The exercise: Pull out every line of the data that contains the string "button", matching case exactly.
______________________________
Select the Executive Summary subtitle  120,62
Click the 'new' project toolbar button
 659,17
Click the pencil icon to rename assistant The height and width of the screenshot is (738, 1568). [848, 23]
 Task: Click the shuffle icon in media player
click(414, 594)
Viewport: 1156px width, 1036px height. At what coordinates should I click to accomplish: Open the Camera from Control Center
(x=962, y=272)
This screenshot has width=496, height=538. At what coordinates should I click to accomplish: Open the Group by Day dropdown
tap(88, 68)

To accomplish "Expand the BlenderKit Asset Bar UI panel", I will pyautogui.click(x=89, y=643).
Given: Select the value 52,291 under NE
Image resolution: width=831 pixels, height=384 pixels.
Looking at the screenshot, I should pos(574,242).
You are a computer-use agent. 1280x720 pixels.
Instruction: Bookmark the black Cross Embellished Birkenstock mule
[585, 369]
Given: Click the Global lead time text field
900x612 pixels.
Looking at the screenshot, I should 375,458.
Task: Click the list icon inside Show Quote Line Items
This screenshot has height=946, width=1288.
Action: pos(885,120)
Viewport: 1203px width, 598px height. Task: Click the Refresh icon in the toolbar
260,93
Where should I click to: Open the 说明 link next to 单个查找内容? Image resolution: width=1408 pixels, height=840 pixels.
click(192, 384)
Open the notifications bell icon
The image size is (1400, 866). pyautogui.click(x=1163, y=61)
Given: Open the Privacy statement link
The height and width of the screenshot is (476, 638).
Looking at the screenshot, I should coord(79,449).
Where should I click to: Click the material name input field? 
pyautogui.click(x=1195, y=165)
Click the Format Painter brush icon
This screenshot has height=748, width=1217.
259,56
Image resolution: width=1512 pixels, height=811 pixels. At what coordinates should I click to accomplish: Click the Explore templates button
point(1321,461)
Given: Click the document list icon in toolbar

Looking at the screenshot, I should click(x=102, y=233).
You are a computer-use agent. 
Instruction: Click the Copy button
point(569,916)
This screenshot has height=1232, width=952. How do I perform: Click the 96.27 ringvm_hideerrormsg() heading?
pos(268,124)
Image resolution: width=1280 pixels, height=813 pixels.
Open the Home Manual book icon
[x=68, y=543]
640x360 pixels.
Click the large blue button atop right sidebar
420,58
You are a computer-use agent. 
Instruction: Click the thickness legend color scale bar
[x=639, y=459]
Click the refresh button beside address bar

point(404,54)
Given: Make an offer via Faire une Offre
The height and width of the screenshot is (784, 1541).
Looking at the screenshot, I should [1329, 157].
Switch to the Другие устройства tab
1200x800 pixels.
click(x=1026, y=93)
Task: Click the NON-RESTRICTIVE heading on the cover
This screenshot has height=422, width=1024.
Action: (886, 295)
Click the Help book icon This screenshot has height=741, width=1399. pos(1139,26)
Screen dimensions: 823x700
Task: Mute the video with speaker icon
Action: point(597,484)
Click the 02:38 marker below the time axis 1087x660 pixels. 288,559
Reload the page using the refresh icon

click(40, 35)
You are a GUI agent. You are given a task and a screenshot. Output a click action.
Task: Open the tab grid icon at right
______________________________
Output for this exercise:
Click the 'new' project toolbar button
Image resolution: width=1512 pixels, height=811 pixels. At what coordinates should I click to accomplish: Click the Explore templates button
Instruction: Click the Copy button
Click the large blue button atop right sidebar
Click the refresh button beside address bar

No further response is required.